INSTRUCTIONS TO FOLLOW. Please copy the records below without any change, beginning at the line that contains "You are a computer-use agent. This" and ending after the line that contains "[x=172, y=83]".

Word and element locating data:
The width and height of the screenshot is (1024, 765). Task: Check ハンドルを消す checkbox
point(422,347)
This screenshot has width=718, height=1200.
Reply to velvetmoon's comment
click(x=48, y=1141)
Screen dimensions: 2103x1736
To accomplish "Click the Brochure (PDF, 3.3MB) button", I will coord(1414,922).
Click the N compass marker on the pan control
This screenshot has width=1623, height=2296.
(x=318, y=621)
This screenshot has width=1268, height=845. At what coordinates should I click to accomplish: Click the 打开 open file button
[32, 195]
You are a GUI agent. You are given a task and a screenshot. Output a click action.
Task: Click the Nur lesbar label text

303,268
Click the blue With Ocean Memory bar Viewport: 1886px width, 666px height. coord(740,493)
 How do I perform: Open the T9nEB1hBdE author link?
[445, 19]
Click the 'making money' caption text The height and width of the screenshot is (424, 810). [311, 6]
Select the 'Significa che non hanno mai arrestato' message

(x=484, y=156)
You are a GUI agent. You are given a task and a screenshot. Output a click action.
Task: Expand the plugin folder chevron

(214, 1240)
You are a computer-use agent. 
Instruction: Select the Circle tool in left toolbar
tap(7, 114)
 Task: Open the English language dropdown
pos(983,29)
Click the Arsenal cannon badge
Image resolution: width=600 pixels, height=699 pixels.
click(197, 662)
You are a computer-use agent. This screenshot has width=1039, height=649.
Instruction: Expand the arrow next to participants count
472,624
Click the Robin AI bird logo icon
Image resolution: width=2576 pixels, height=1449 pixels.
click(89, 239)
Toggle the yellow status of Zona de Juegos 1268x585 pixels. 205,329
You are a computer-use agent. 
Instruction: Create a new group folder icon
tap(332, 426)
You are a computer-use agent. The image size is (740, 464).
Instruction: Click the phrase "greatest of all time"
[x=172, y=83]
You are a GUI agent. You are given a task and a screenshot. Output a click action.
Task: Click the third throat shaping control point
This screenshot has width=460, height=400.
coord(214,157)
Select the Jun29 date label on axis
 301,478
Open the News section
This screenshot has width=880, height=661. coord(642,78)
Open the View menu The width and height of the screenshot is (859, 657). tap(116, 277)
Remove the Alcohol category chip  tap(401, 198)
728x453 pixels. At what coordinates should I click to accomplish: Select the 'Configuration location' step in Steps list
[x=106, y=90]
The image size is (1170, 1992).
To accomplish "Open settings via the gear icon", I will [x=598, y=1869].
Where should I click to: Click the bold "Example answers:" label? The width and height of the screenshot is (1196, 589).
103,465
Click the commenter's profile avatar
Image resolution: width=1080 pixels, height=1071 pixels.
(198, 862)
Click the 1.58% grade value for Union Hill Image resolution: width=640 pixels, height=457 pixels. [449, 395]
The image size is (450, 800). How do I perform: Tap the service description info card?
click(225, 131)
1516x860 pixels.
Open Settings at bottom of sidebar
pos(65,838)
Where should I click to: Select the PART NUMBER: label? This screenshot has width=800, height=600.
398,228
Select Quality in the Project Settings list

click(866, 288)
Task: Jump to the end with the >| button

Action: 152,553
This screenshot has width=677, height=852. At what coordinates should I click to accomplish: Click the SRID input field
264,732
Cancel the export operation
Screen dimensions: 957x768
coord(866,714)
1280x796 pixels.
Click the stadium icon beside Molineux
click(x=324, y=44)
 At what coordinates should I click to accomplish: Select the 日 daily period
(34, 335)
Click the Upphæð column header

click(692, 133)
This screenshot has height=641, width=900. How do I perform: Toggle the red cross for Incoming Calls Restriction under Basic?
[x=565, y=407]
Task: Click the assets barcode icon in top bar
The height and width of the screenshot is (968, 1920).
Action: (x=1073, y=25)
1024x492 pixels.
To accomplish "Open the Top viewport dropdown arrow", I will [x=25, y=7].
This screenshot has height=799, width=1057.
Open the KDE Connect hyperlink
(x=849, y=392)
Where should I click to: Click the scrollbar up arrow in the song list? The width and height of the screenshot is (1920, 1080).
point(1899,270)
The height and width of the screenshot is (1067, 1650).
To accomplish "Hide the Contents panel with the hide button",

RESPONSE FOR THIS EXERCISE.
You are a computer-use agent. This screenshot has width=1039, height=649.
Instruction: Expand the arrow next to participants count
472,624
Click the Robin AI bird logo icon
Image resolution: width=2576 pixels, height=1449 pixels.
click(89, 239)
Toggle the yellow status of Zona de Juegos 1268x585 pixels. 205,329
You are a computer-use agent. 
Instruction: Create a new group folder icon
tap(332, 426)
You are a computer-use agent. The image size is (740, 464).
Instruction: Click the phrase "greatest of all time"
[x=172, y=83]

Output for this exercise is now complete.